• Dataset entries:
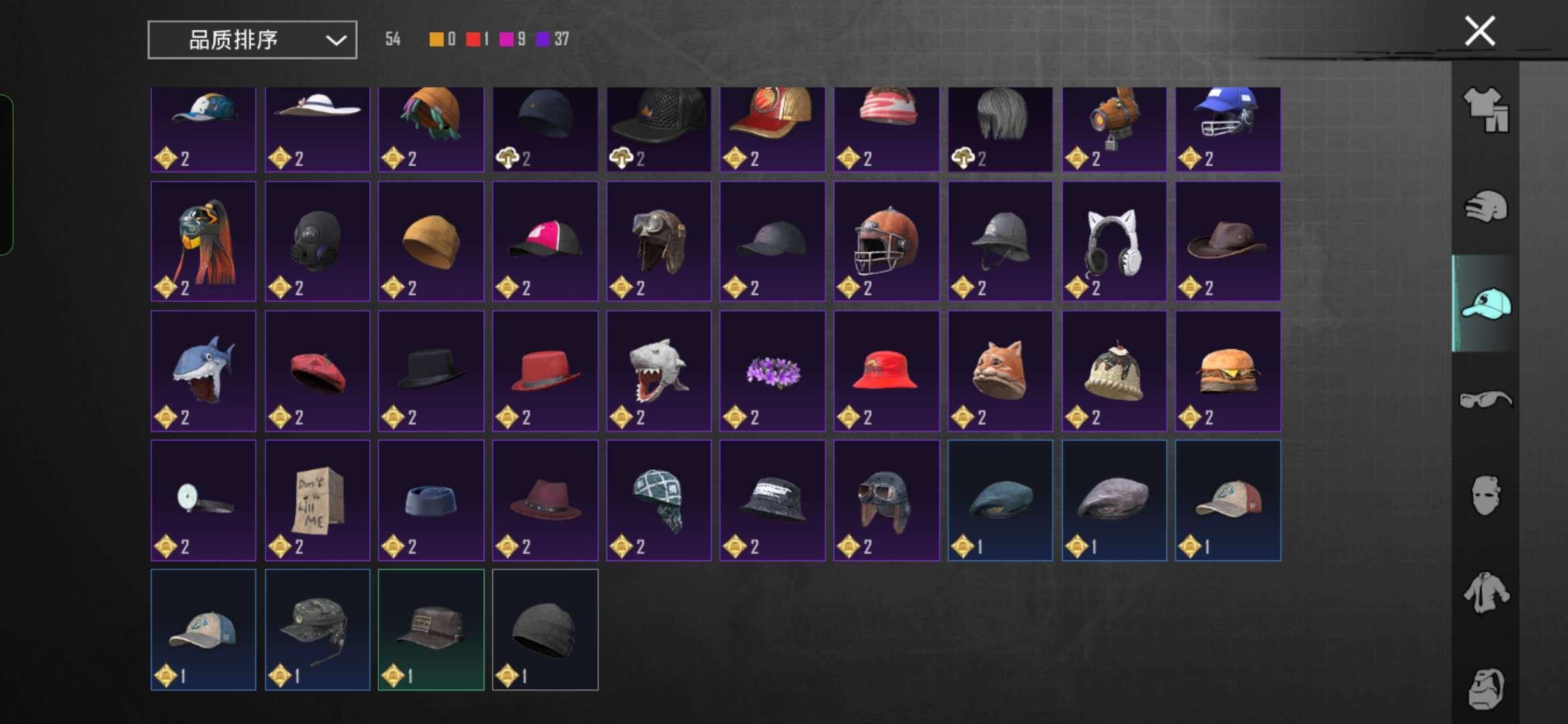1568x724 pixels.
Task: Select the white cat-ear headphones
Action: 1114,241
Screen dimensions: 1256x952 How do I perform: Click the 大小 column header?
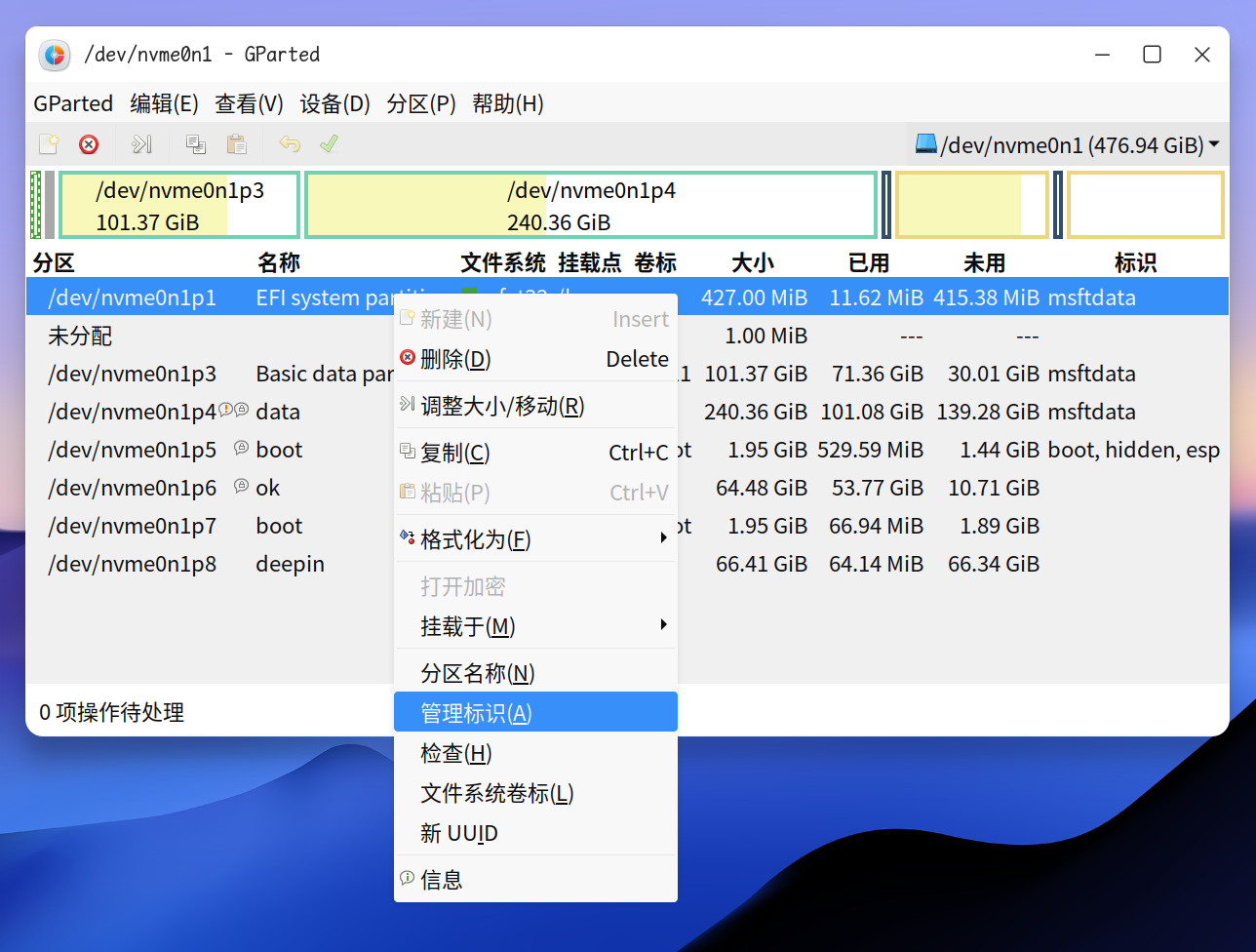[x=752, y=262]
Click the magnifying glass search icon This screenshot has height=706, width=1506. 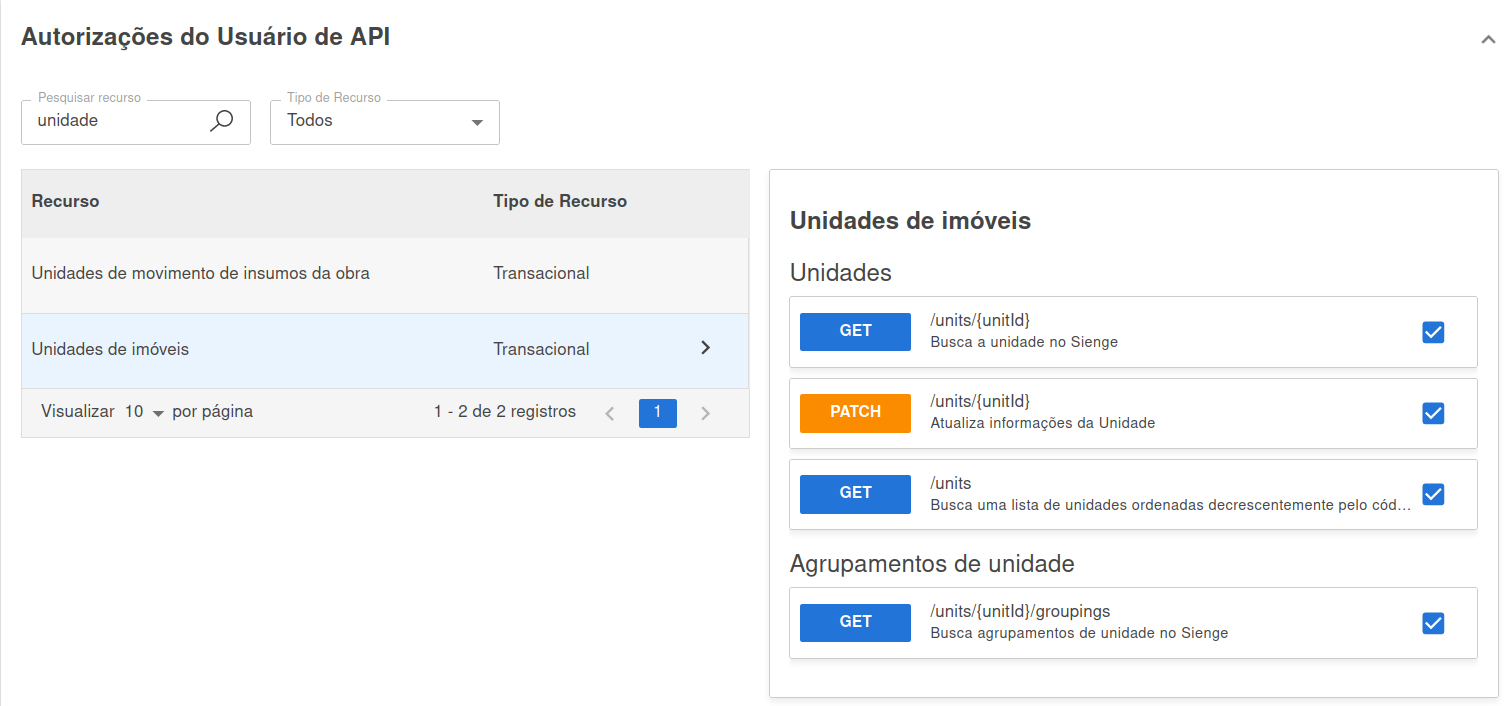(x=221, y=120)
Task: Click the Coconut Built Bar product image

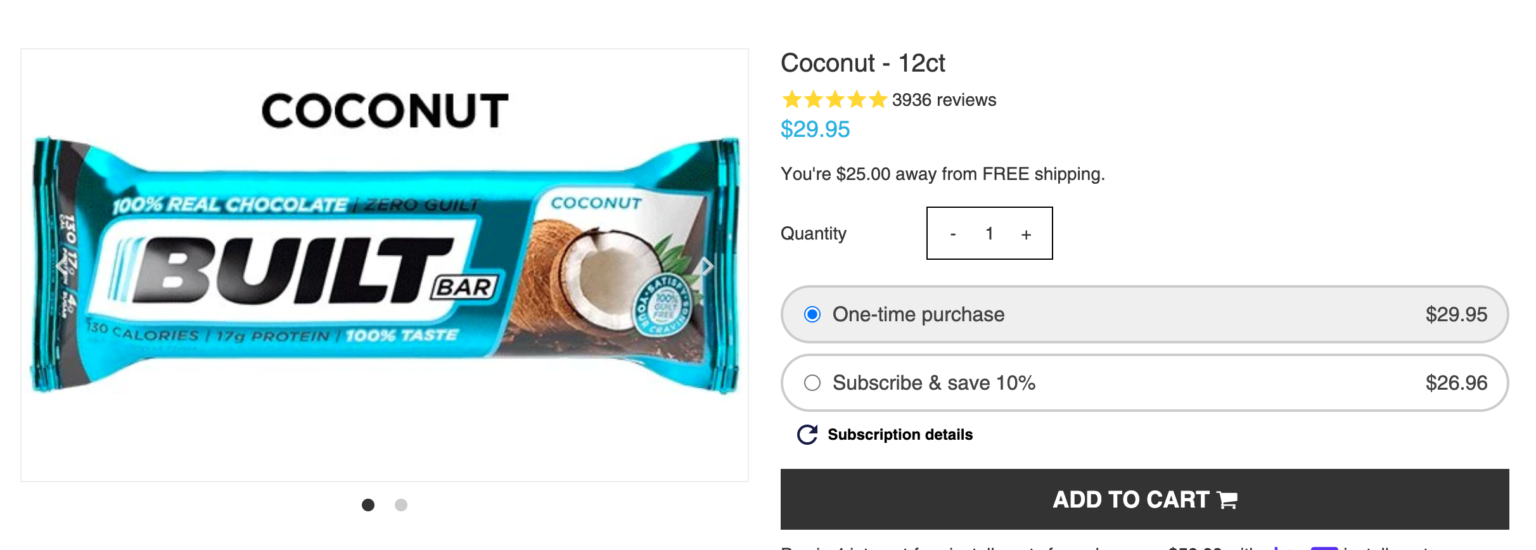Action: [x=384, y=265]

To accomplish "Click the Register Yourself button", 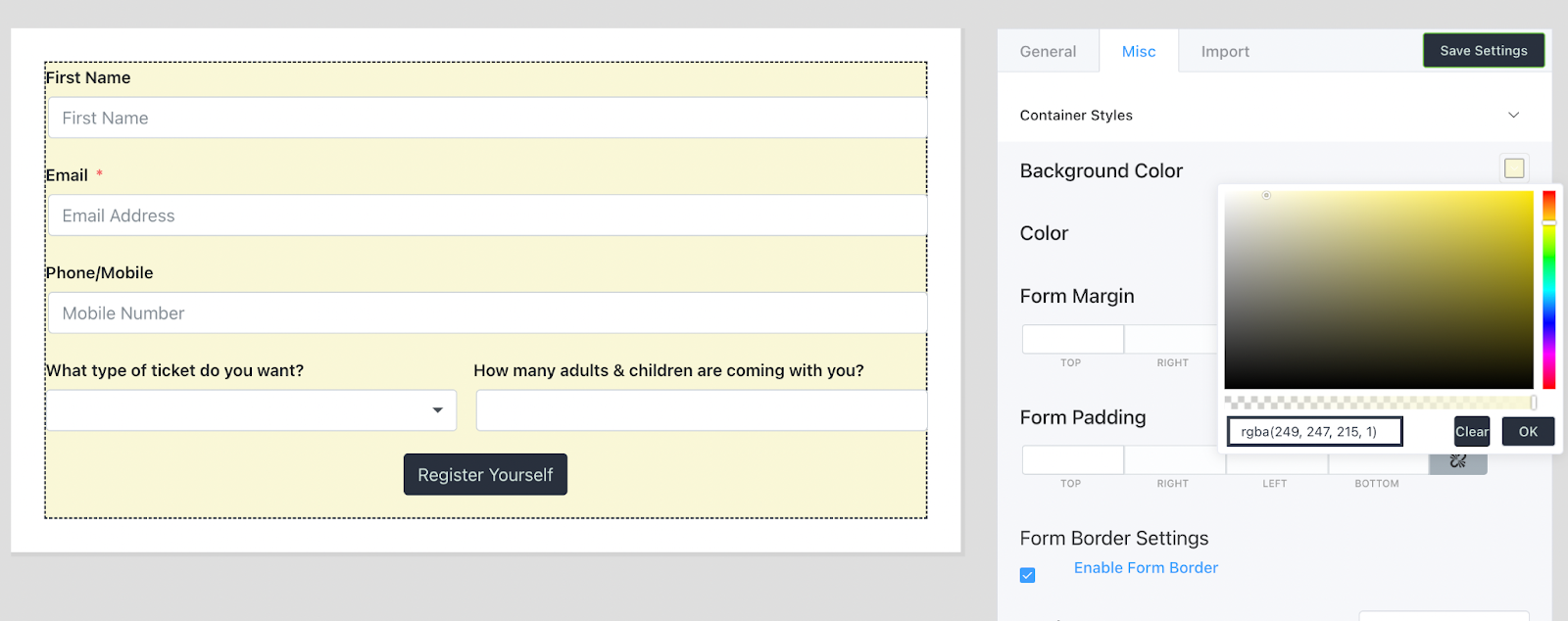I will coord(485,475).
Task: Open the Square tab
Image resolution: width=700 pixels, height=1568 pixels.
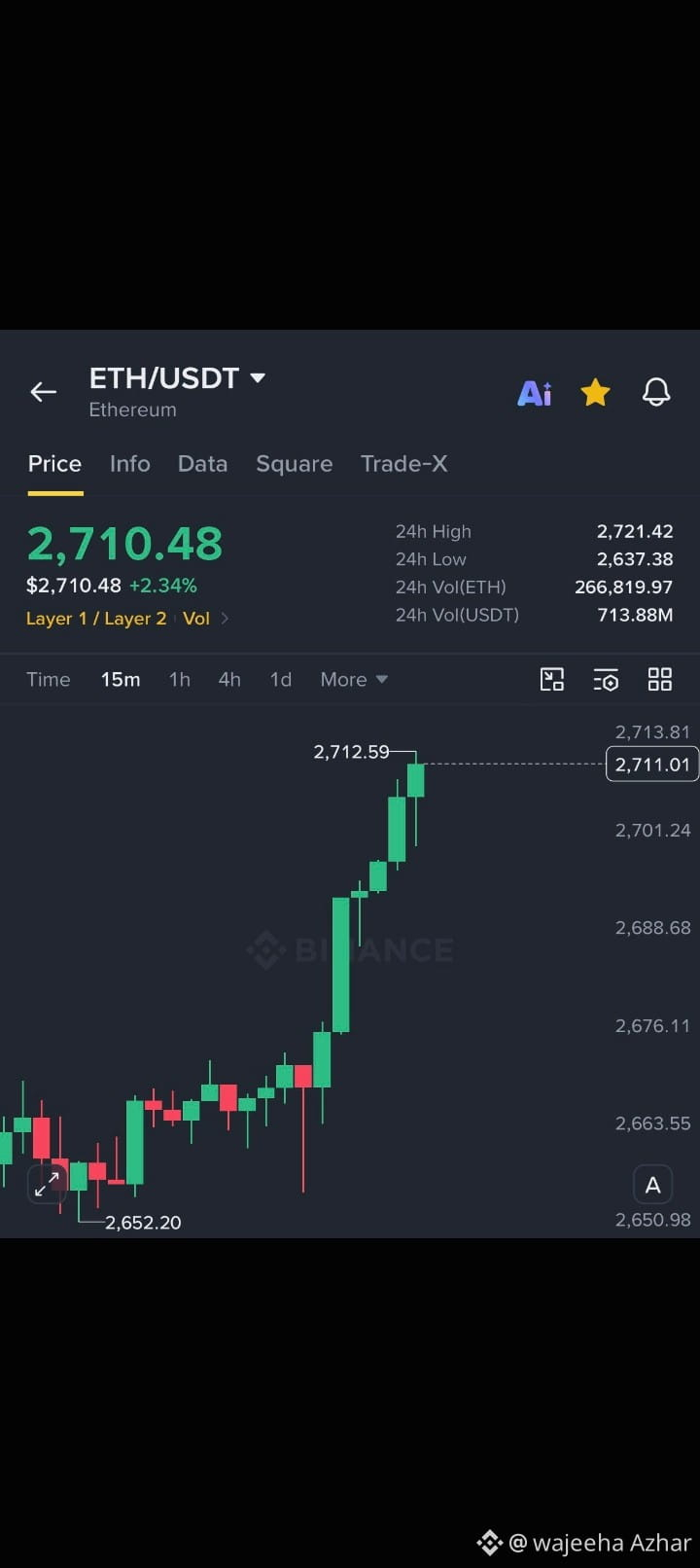Action: click(294, 463)
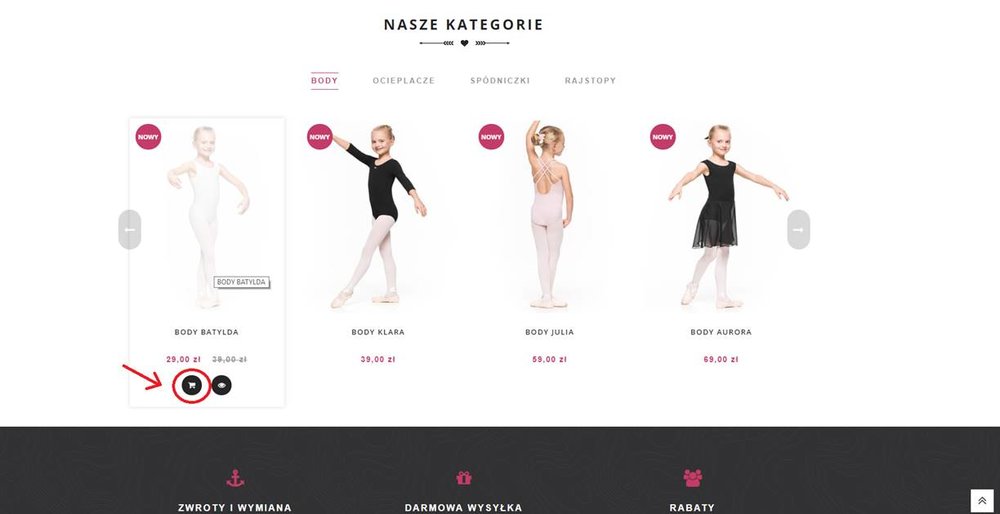The image size is (1000, 514).
Task: Open the Body Klara title link
Action: 378,332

• Exercise details: Set out, exactly as given, the line that contains "Task: Open the Square tab" along with each line after it through the end of the records above; omit the pictures.

• Written answer:
Task: Open the Square tab
Image resolution: width=700 pixels, height=1568 pixels.
Action: click(294, 463)
The image size is (1000, 514).
Task: Open the Body Klara title link
Action: 378,332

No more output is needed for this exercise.